E assim eles foram. E assim voltaram:
Satisfeito por ter conseguido cinco pares de fronhas por apenas trinta e sete reais e quinze centavos, Laércio sequer reparou nos olhos do filho ao parar no semáforo. Mais esperto do que o pai, o menino desta vez apenas simulou com os lábios as últimas sílabas, em silêncio, e disparou de vez a pergunta fatal:
- Papai, o que é vagina?
Como nas horas de pânico o que governa a mente é o absurdo, a única coisa que passou pela cabeça de Laércio foi: “por que aquela velha que ensinou esse moleque a ler não está aqui?”
- E monólogo, filho? Você sabe o que é monólogo? – Laércio viu essas palavras saírem de sua boca completamente admirado com a própria agilidade de raciocínio.
- O que é vagina, papai? – Insistiu Vitinho revertendo o xeque-mate do pai.
- Como você quer saber o que é vagina se você ainda não sabe o que é monólogo?
- Você sabe o que é vagina, papai?
Foi nessa hora que um anjo apareceu em forma de canção de Sérgio Reis. O clássico sertanejo “Panela Velha” tocou no celular de Laércio, indicando que o chamado era de Clara:
- Onde vocês estão? Era só para comprar fronhas. O jantar vai esfriar - disparou a mulher do outro lado da linha.
- Estamos chegando! - Foi só o que o marido conseguiu responder.
Nesse momento percebeu que ainda estavam parados no semáforo, com o sinal verde já passando para o amarelo novamente. Laércio acelerou mudando de marcha e de assunto. Falou de bicicletas, de desenhos animados e de fronhas. E imaginou o estrago que uma alfabetização precoce pode fazer na cabeça de uma criança.

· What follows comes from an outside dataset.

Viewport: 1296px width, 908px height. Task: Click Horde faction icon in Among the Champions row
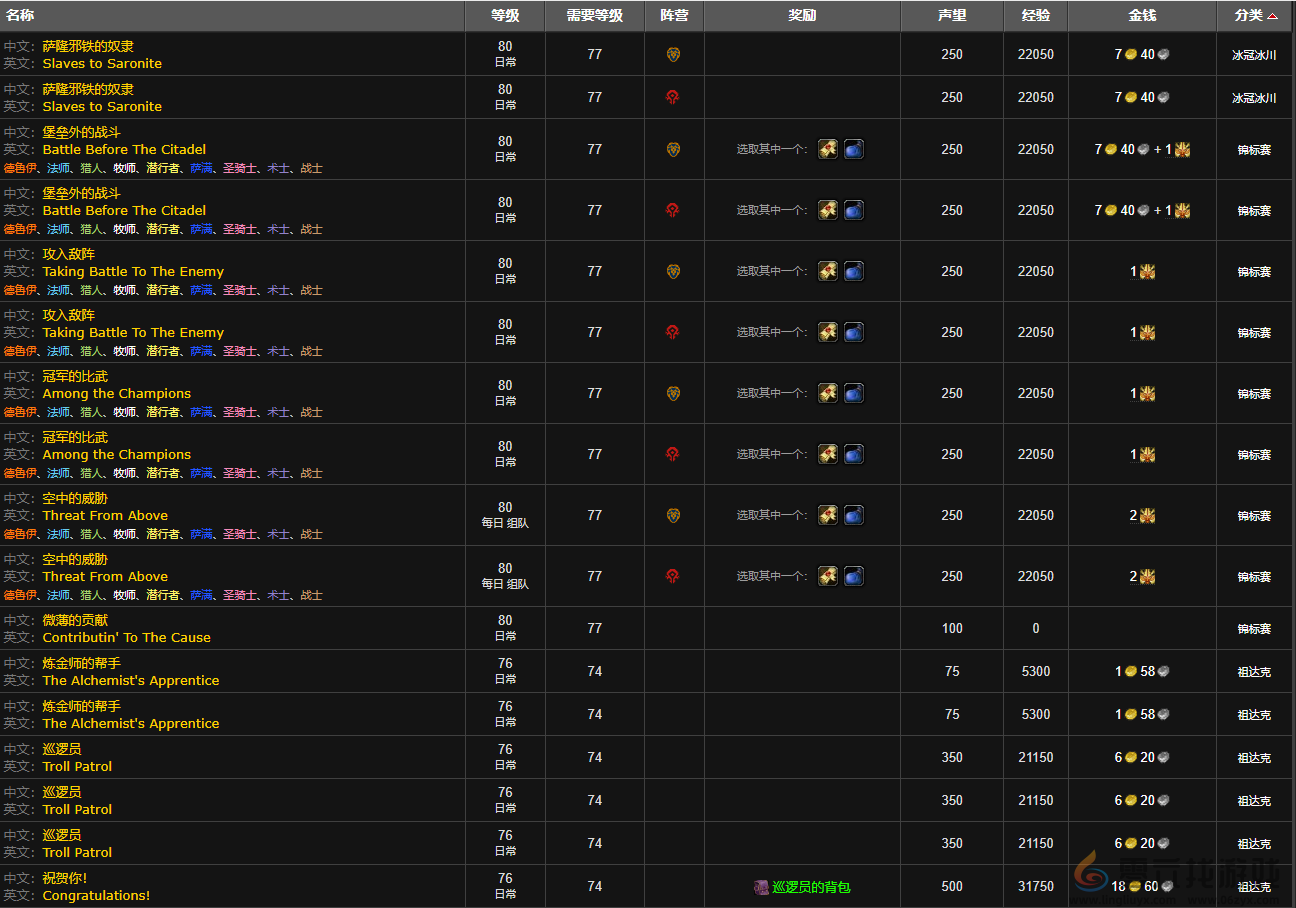(x=673, y=454)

Depois daquela saia-justa, o assunto não voltou mais à baila. Foi somente quando estavam trocando as folhas do outdoor que Laércio, parado na mesma encruzilhada, relembrou o caso. Intrigado com o longo e conformado silêncio do filho, perguntou:
- E aí, filho? Não quer mais saber o que é monólogo?
- Não, papai. A minha amiga Daniela já mostrou o monólogo dela pra mim, lá na escola.
Moral: se não houver diálogo, o seu filho partirá para o monólogo.